Thanks to guest blogger Trevor, who as always provides great insight into the movies he recommends. Even if as he says, he's not entirely sure he understands them all....
I consider myself a fairly intelligent filmgoer. I enjoy complex plots and don’t mind having to scratch my head for a while until I figure things out. There are however, some films where I continue to scratch my head long after seeing it. I’m not talking about the films that are needlessly convoluted or confusing due to poor writing. I’m talking about the films that leave me with the disconcerting feeling that I am simply not smart enough to understand them.
Donnie Darko is a teenage tale of metaphysical existentialism. If that sentence confused you then you’re all set for the film. When a being in a ghoulish bunny suit tells Donnie the world will end in 28 days, the stage is set for quantum-physics fueled conundrums. Exceptional performances and excellent writing make it a film I’ve enjoyed all 10 times I’ve seen it. I still don’t get, but I can’t stay away.
Tree of Life is the film that sparked the idea for this post. An undeniably beautiful film with some of the most interesting cinematography I’ve ever seen.
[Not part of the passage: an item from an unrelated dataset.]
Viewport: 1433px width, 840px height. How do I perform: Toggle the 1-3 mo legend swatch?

At its most basic, it is the story of a childhood spent under a domineering father. Look closer however, and it is a poignant philosophical examination of nothing less than the very meaning of life. The film left me with the feeling that I was tantalizingly close to discovering a deeply important secret. If only I could wrap my head around it!
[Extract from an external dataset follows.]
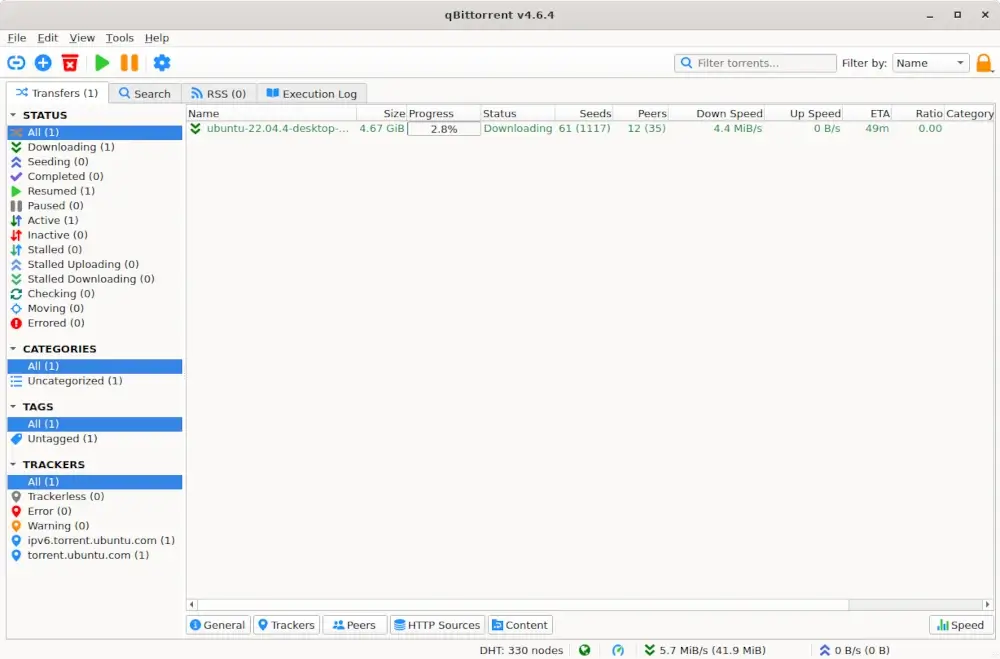
Task: Open qBittorrent Options via the gear icon
Action: (x=162, y=62)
2001: A Space Odyssey is a true sci-fi epic. The film details the evolution of humanity from our crude apelike origins to space-faring astronauts. Though the majority of the movie is fairly easy to understand (neanderthals develop tools, astronauts journey to Jupiter, artificial intelligence tries to kill astronauts, etc.) the last moments of the movie confound the mind with a psychedelic trip into pure metaphysical abstraction. I was left with a feeling that something momentous had happened, I just wasn’t sure what.
Inception: With great acting, superb direction, and excellent action, “Inception” is a film that works on many levels. It is also a film that is about many levels. As we delve to deeper and deeper levels within the film’s dreamscape, following our characters further and further in the rabbit hole, we ourselves begin to lose track of what is real. We don’t quite remember where reality is; unsure whether what we are seeing is dream, memory, or perhaps something in between the two. An ambiguous ending leaves us head-scratching, wondering whether or not we’ve truly woken up. This one truly warrants a few re-watches, perhaps with a diagram or map to guide us through.
Synecdoche New York:Perhaps the most baffling film on this list, Synecdoche New York features a disillusioned playwright (played by the excellent Philip Seymour Hoffman) trying to find meaning in his life by creating the ultimate play. He rents a city sized warehouse to contain a city sized set populated by millions of actors all playing regular citizens. He hires an actor to play himself in the play, then he hires another actor to play that actor, then he hires an actress to play him as director, then he takes on the role that actor previously played and then he…I could keep going but I think you get the picture. With more layers and depth then you can shake a stick at, Synecdoche New York certainly fits the list.
If you can conclusively say you understand any of these films, add a comment. I’d love to stop scratching my head about them.